Del cuidado y respeto a las personas mayores hace ya mucho tiempo que nos olvidamos. Alegamos para aligerar nuestra mala conciencia el cambio en las estructuras familiares, el modo de vida urbano y laboral, y un largo etcétera. A la situación de soledad no deseada, convertida en la pandemia de las personas mayores, se suma el escaso respeto que tenemos por ellos, el alejamiento a que los sometemos de la vida social reduciéndolos al ámbito exclusivo de los mayores. Y lo que no deja de ser sorprendente: ignorando sus enriquecedoras opiniones en cuestiones del día a día, basadas en su gran experiencia vital movidos por un edadismo creciente, que nos empobrece a todos.

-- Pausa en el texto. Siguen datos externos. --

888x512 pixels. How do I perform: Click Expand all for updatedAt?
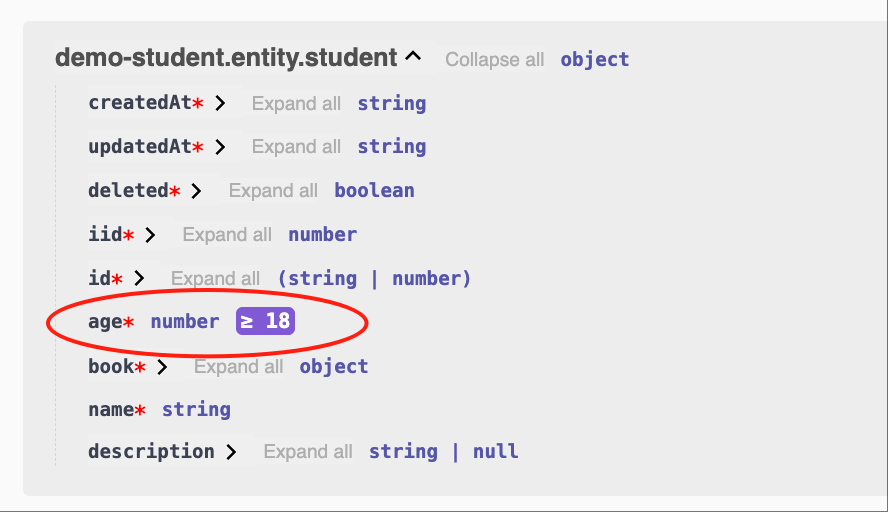296,147
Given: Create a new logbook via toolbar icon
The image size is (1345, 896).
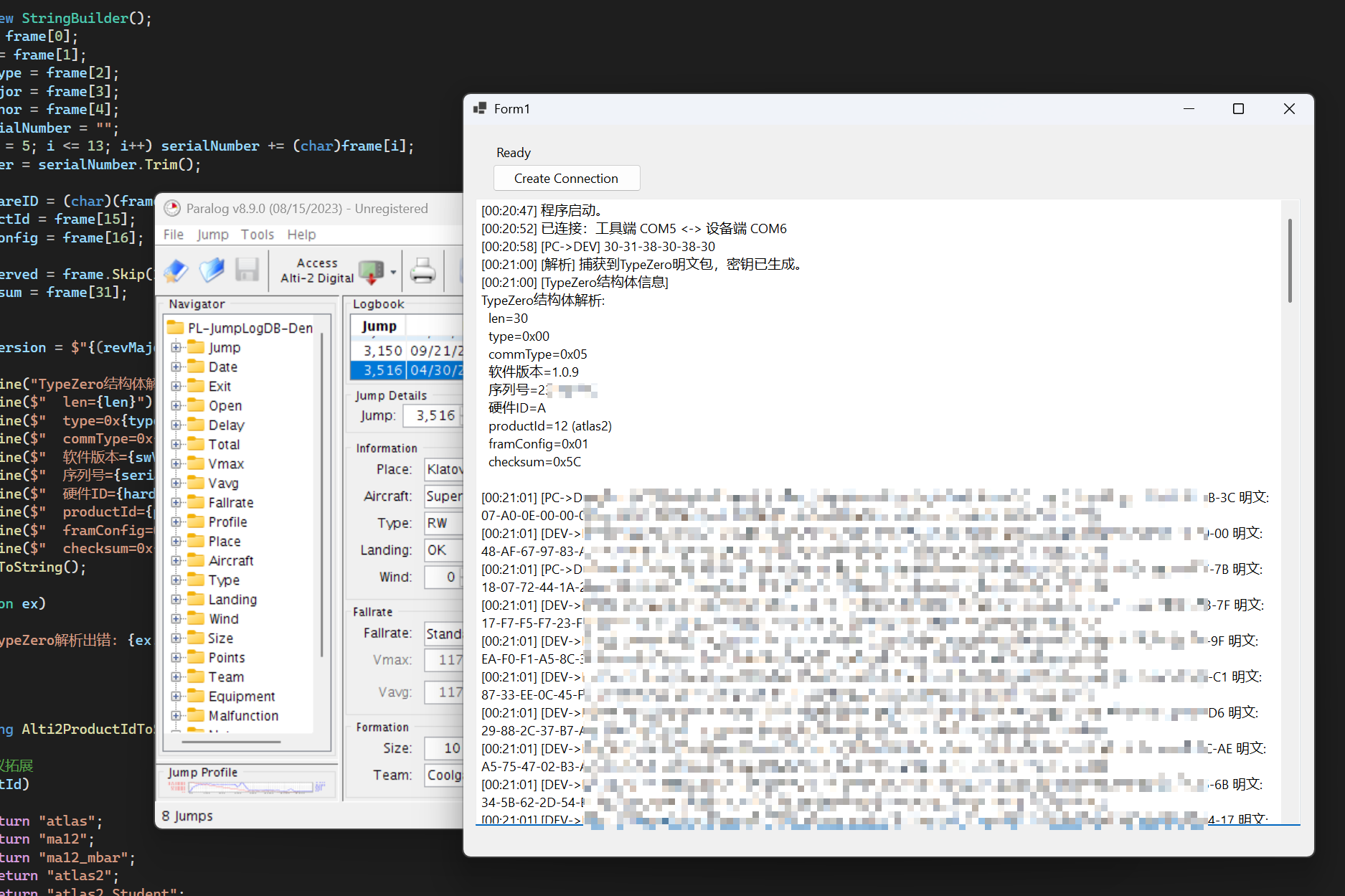Looking at the screenshot, I should coord(175,270).
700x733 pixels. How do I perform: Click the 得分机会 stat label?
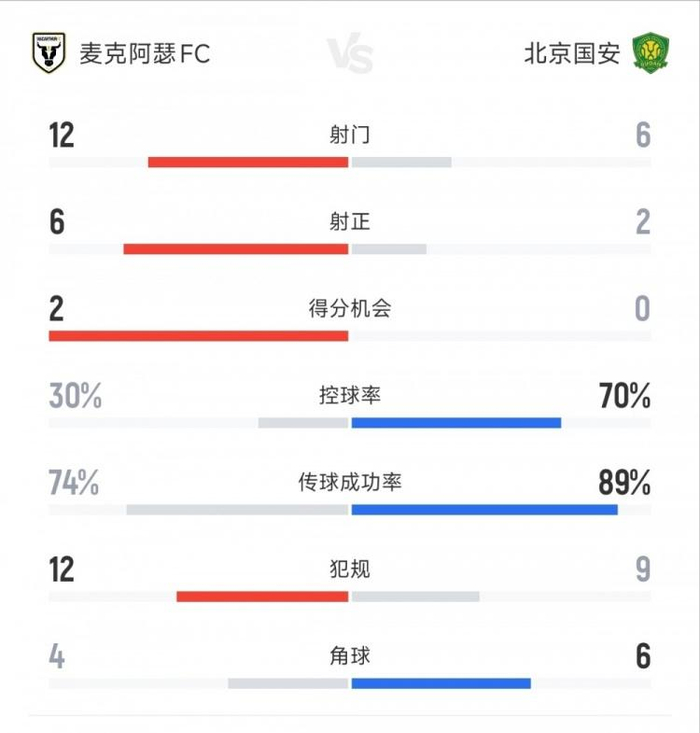[350, 308]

No le está a la zaga la falta de cuidados y respeto que aplicamos a la infancia. Detrás de un marco aparentemente proteccionista se esconde una minusvaloración de lo que los niños, los adolescentes, y también los jóvenes, necesitan. En el caso de los niños y adolescentes de las clases medias, son muchos los que están atrapados en las redes sociales, los que sufren problemas de comportamiento y sociabilidad, o los que se ven afectados por problemas de soledad. Eso sí, rodeados de una ingente cantidad de equipos electrónicos de escasa utilidad, y consentidos en actitudes disolutas, apáticas y negligentes, en la que los sustantivos esfuerzo, trabajo y compromiso parecen haber desaparecido del vocabulario.
En el caso de las familias menos favorecidas la situación es mucho peor, derivada de un índice de pobreza infantil que en nuestro país llega al 34,8% según UNICEF, lo nos sitúa en la segunda posición de la Unión Europea. Una pobreza infantil cada día más intensa y extensa. Una pobreza que se hereda y que impide que los niños de hoy, puedan incorporarse a la sociedad de las próximas décadas en igualdad, ya que hace tiempo que el ascensor social dejó de funcionar en España.
Desde Cruz Roja, Caritas, Oxfam y otras organizaciones humanitarias, trabajamos por cambiar la realidad de estos tres ámbitos: naturaleza, mayores e infancia, pero son necesarios todavía muchos más esfuerzos para minimizar las vulnerabilidades existentes.
Un esfuerzo necesario de las instituciones, de las empresas, pero también de los ciudadanos con su tiempo y su trabajo voluntario, con su compromiso social contra los mecanismos que consolidan una realidad generadora de un importante sufrimiento humano.
Cuidar y respetar la naturaleza. Cuidar y respetar a los mayores. Y cuidar y respetar a la infancia, son tres buenos pilares a los que dedicar nuestro trabajo y compromiso. Y a la vez, un merecido recuerdo de homenaje al gran Jefe Seattle, de cuyo fallecimiento se cumplió el pasado 7 de junio, el 160 aniversario.